Thursday, July 09, 2009
Bungalow In Quogue
Vadim Rizov at the AV Club has a good "Gateway to Geekery" piece on the work of P.G. Wodehouse. I agree with him that The Mating Season is perhaps the best introduction to the Jeeves novels; its plot, while complicated, requires less explanation than The Code of the Woosters (and doesn't depend on the now-incomprehensible term "cow-creamer"). It also isn't as cruel as Right Ho, Jeeves, where Jeeves is, as he often was in early stories, kind of a bastard: there are many stories that imply -- or, in the story narrated by Jeeves, outright say -- that Jeeves actively tries to maneuver Bertie into humiliating situations from which Jeeves can "save" him.

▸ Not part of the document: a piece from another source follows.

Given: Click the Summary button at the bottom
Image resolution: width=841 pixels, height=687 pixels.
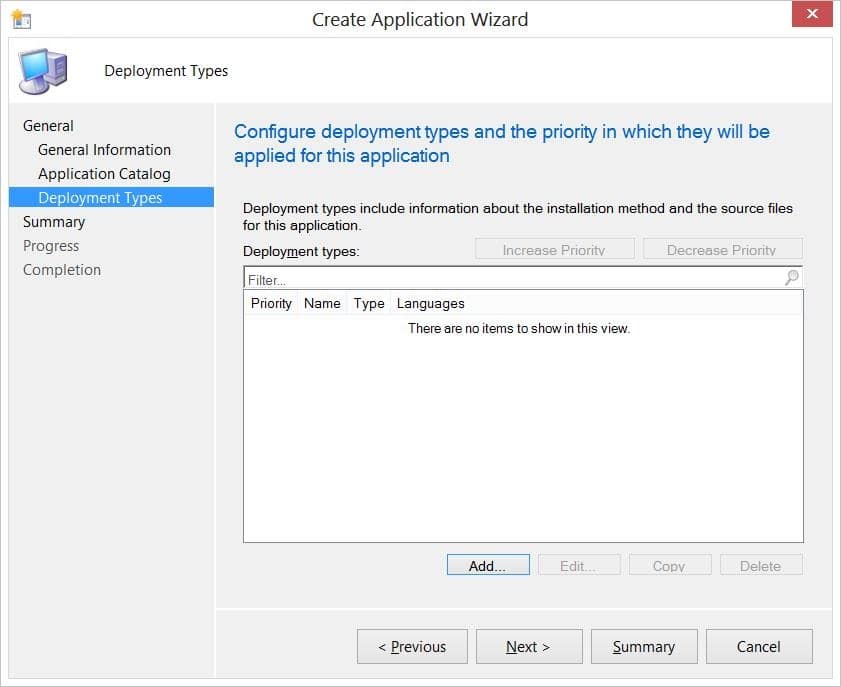Looking at the screenshot, I should point(644,646).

Also, it's one of the few Jeeves novels that doesn't involve Bertie's "good and deserving" Aunt Dahlia, which is a relief. Aunt Dahlia, an old lady who used to be a sportswoman (and Wodehouse is both admiring and terrified of athletic women; many of his golf stories revolve around a big, athletic golf player named Agnes Flack, who scares men away with her booming voice and robust physique), isn't a very interesting character, certainly nowhere near as funny as Bertie's fearsome Aunt Agatha -- who rarely appears in the novels -- and the plots involving her and her home, Brinkley Court, get very repetitive.
And of course, stay the hell away from Ring For Jeeves.

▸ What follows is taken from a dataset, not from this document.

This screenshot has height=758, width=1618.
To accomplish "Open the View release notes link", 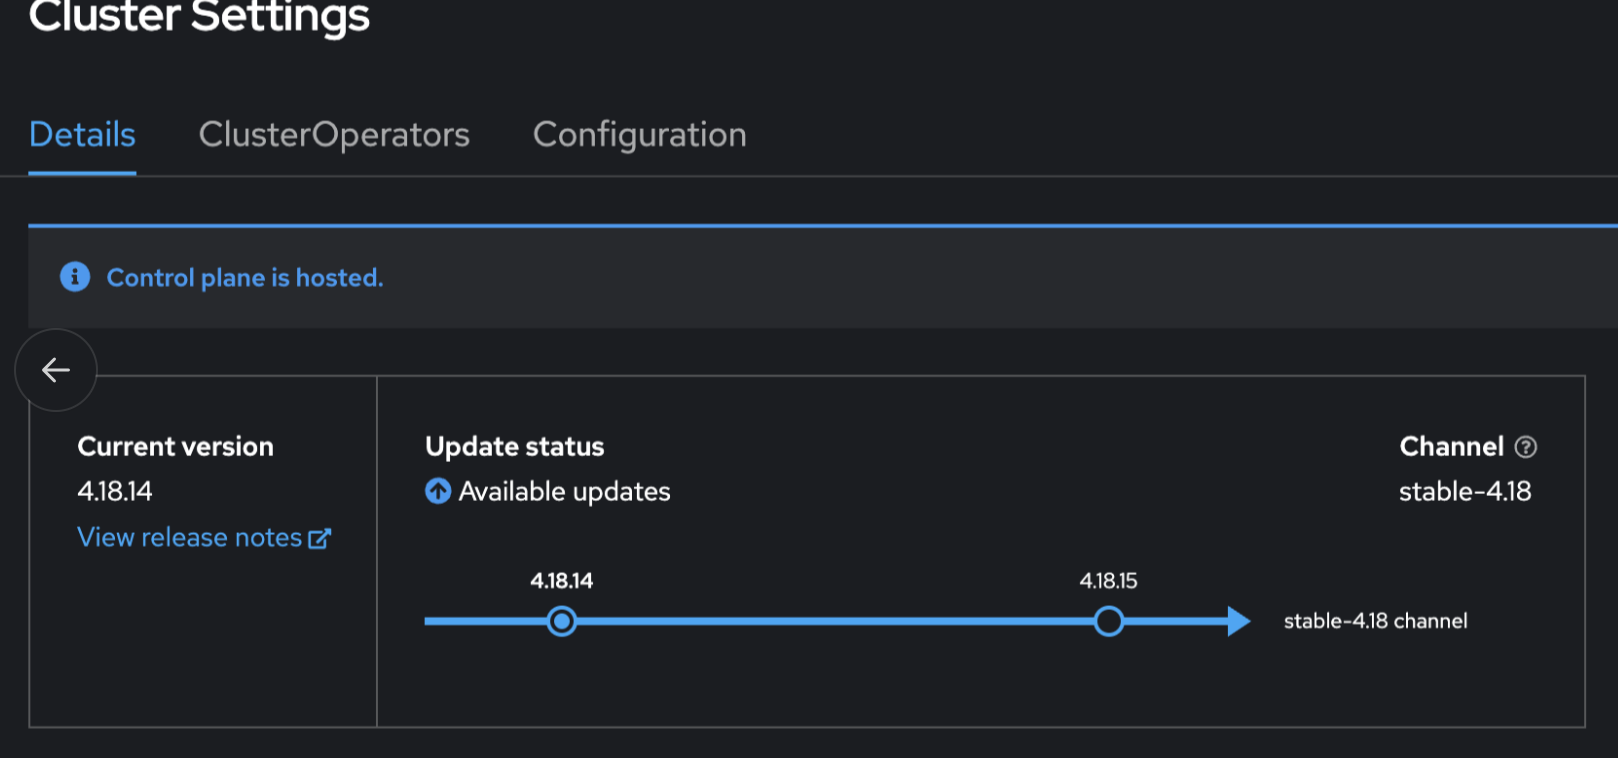I will [x=190, y=538].
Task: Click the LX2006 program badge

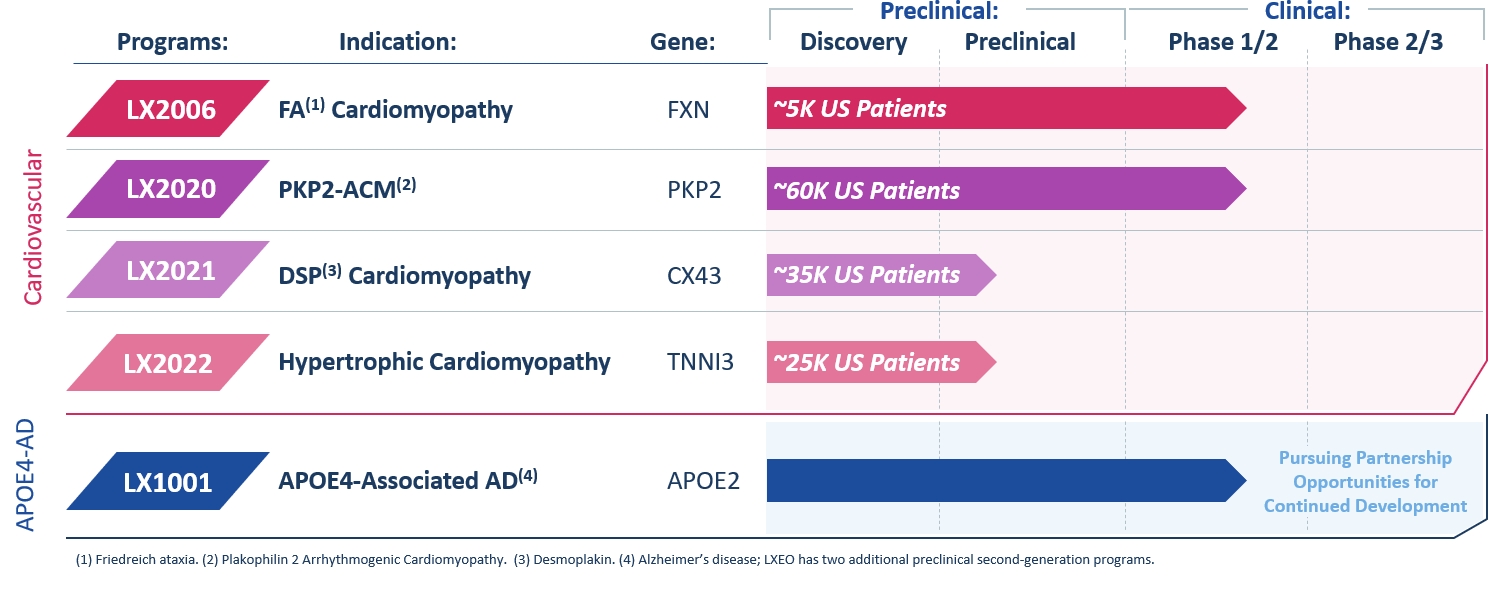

The one thing in the piece I don't really agree with is Rizov's praise of Laughing Gas. It's an interesting novel in theory because it's so different from Wodehouse's other books -- a supernatural fantasy, sort of like Thorne Smith without the sex -- but I don't find it very funny. It feels to me like Wodehouse wrote it in the hope of a movie sale (hence the American setting and the body-switching plot, which would be easy to execute in film), and, as usual, didn't get one. (Another book he originally conceived of as a movie was The Luck of the Bodkins, about a cruise ship voyage and an attempt to smuggle valuables into America hidden in a plush Mickey Mouse doll; it seems like he might have intended the story for RKO, which distributed Mickey Mouse cartoons at the time.) But with the exception of a few of his more surreal Mr. Mulliner stories -- my favorite Wodehouse series -- he wasn't the kind of writer who did well when he tried something different; his stories depend so heavily on the ritual of repetition, of story ideas, character types, and phrases (take a drink every time you read the phrase "like a rocketing pheasant" in a Wodehouse book) that a book doesn't feel quite right when it takes place in a different "universe" from the rest of his work.

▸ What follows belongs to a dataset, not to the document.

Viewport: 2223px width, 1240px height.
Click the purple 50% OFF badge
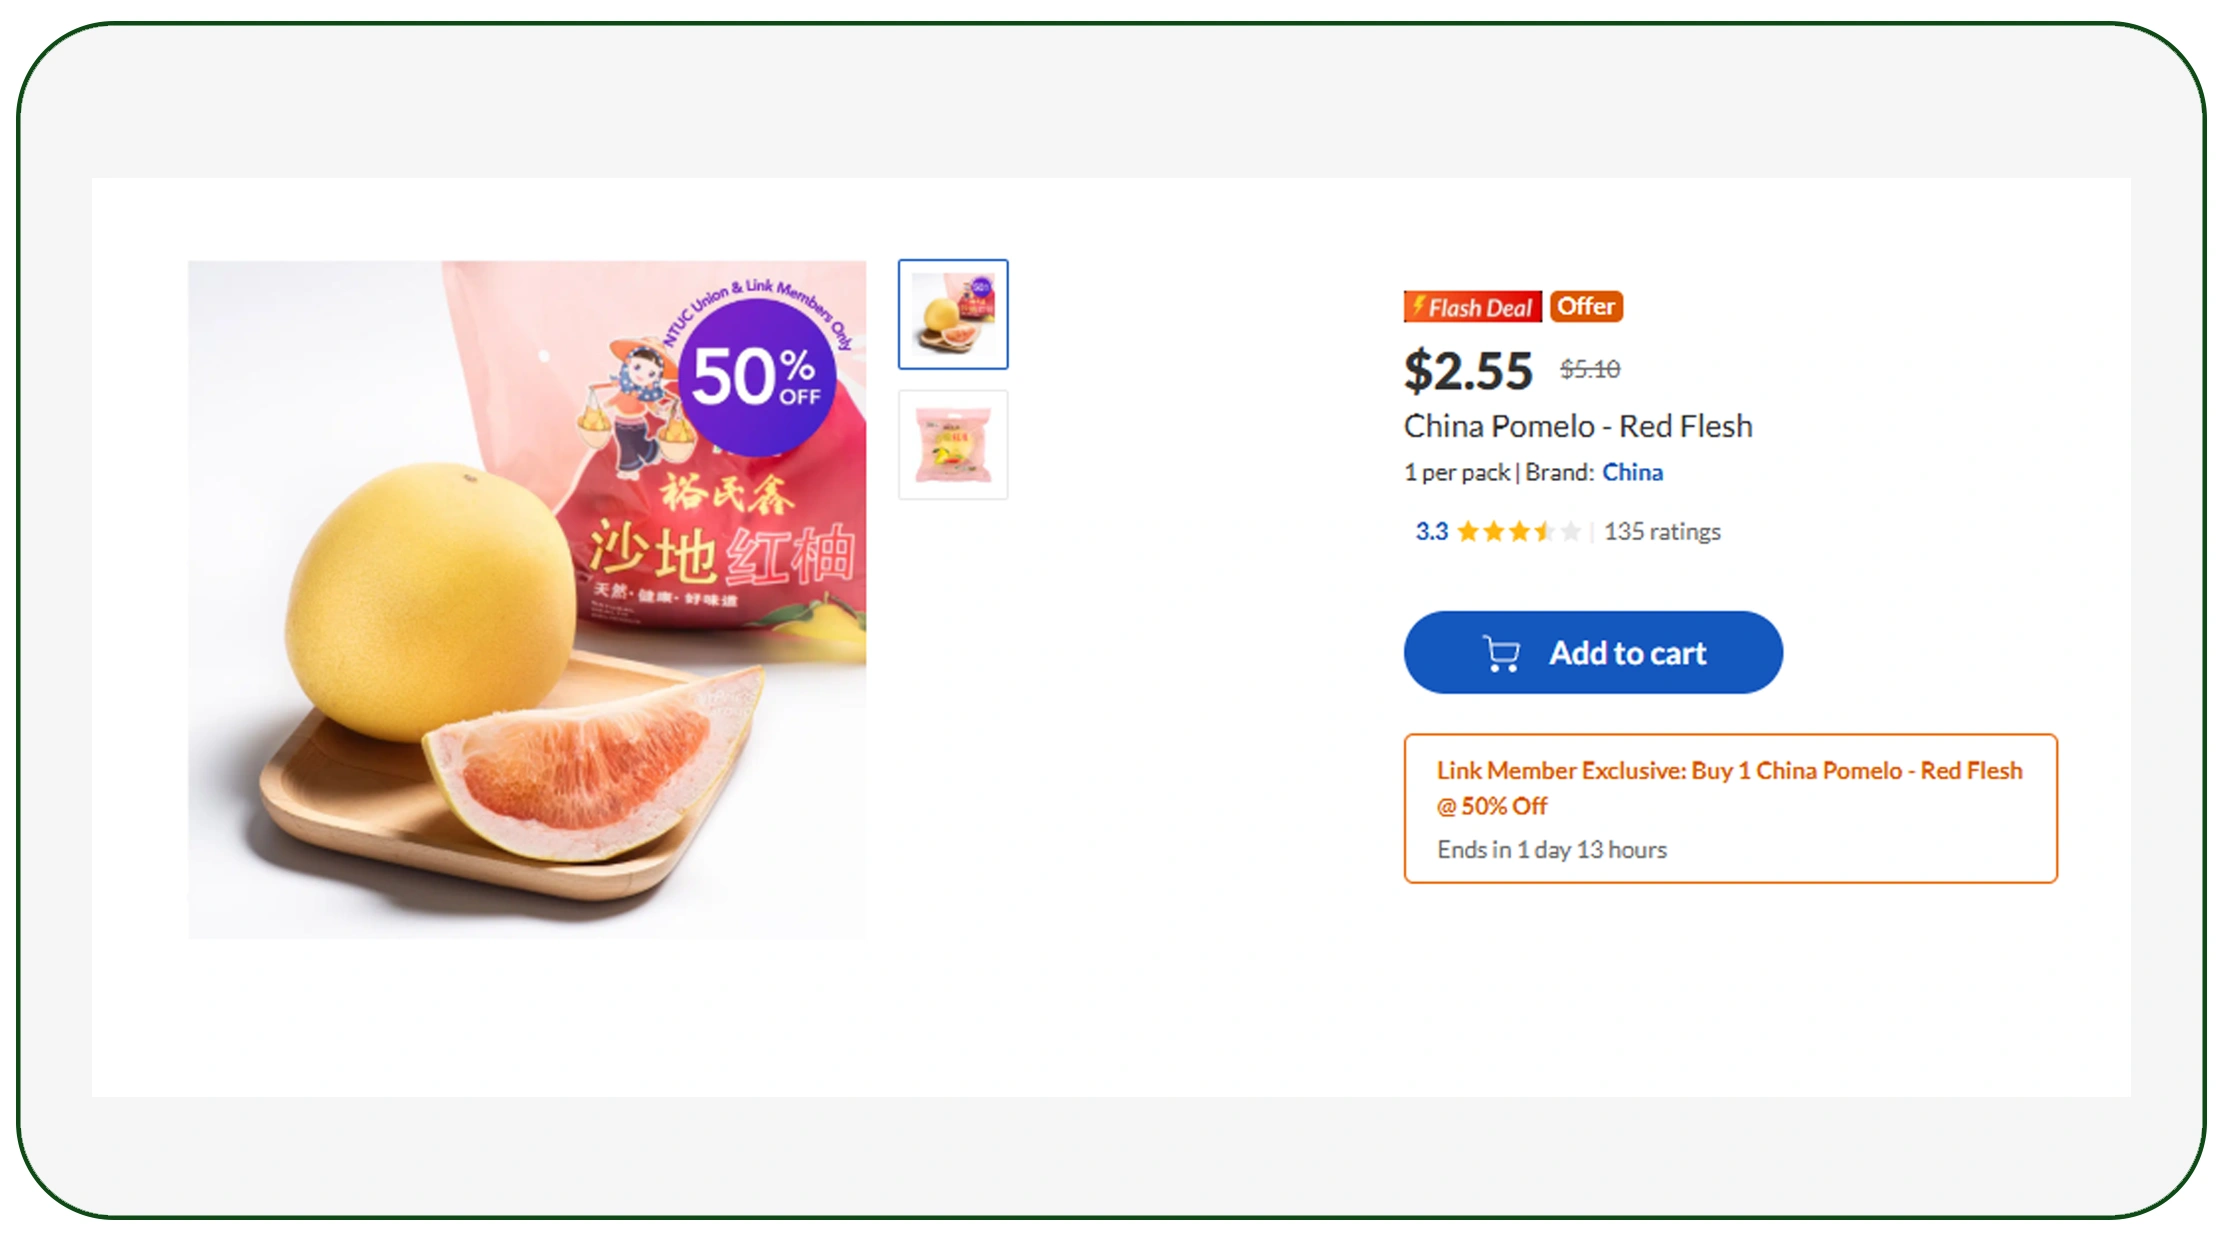coord(756,378)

His novels and stories mostly take place in the same world, with unusually strict continuity between them -- he frequently refers to characters and plot developments that happened in books written many years before -- meaning that none of them really stand on their own; reading one novel is amusing enough, but only by reading a whole bunch of them do you realize that much of the humor comes from references, allusions and shared situations between the different books.